BTW my OP is not just about God. It's more about sin - which the majority of the western populace practices even those who consider themselves religious.
Read for comprehension: I find it difficult to believe that it is easier to live a life of personal (I can't be vicariously redeemed) and collective responsibility (I can't pretend that "only god can judge me"), than living a life wherein the burden of "my sins" are shouldered by someone else who has the inherent power to absolve me of every single one of my misdeeds.
So it's easier to believe in something you can't see, hear, smell, touch. Whose never talked to you and you don't know of except in certain books, rarely over several hundred years at a time.
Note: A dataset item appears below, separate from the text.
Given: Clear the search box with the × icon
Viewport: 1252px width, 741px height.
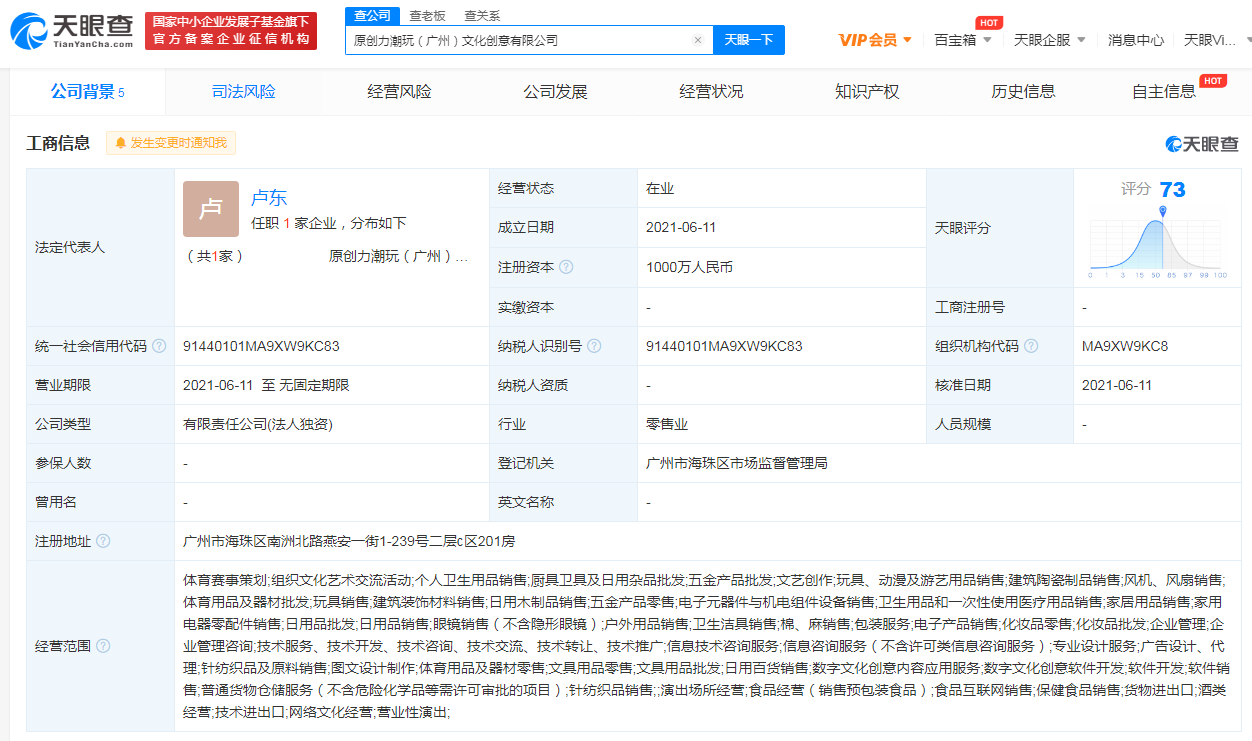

Yes. When there are social institutions in place that reinforce belief from early childhood onward, the issue of belief becomes a systemic one. Do you really think that, for example, children spend their days toiling intellectually and emotionally over whether their pastor, parents, and authority figures are right when they say that Jesus loves them or Moses parted this or that sea and all that nonsense? Fuck no. They tend to accept it as easily as they accept the notion that Santa is real, and for all the same ridiculous reasons.
Believe in something that prevents you from satisfying all of your 'sinful' desires yet tells you you're happiest when you follow it?
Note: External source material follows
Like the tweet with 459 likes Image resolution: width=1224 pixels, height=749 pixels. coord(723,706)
Excuse me: there is nothing in the Talmud or the original Covenant, the New Covenant or the New-New Covenant that "prevents" anyone from satisfying their sinful desires. That's why people "sin" (as ridiculous as the concept is to begin with) in the first place. If they were "prevented" from doing those things, then they wouldn't be capable of doing them. The fact of the matter is that we have Catholic priests boning little boys up the butt, Protestant ministers screwing homosexual prostitutes and doing drugs while decrying gays, Imams ordering capital punishment on women who get raped. We have husbands cheating on their wives, teens using god's name in vain. There's lying, stealing, murder. There ain't shit in any of these religions that stop people from doing whatever the fuck they want.
It is harder to be religious than it is not to be religious.
Life is life. Religiosity has no beneficial relationship impacting "sinful behavior" and non-sinful behavior. And in fact, it contributes to social dysfunction: http://moses.creighton.edu/JRS/2005/2005-11.html
However this is more applicable in western societies where faith in God/Religion is weaker than it is in the East. Generally.
Generally? Based on what?
Still haven't answered my question. Was it easy for you to give up on God. You stopped having faith in Him - was it easy.
Learn to read. Quote: What's difficult, is being a heretic--not believing when you live in a country, a hemisphere, a planet, where its people tell you every minute of every day that there is a magic sky daddy out there, from the moment of your birth onward, and that disbelieving in that sky daddy will result in eternal damnation or some other nonsense. Becoming enlightened, tearing away the chains of indoctrination, is the hardest thing imaginable.
I'm tired of repeating myself. You can have the last word. But stop pretending I haven't answered your points on both belief and sin.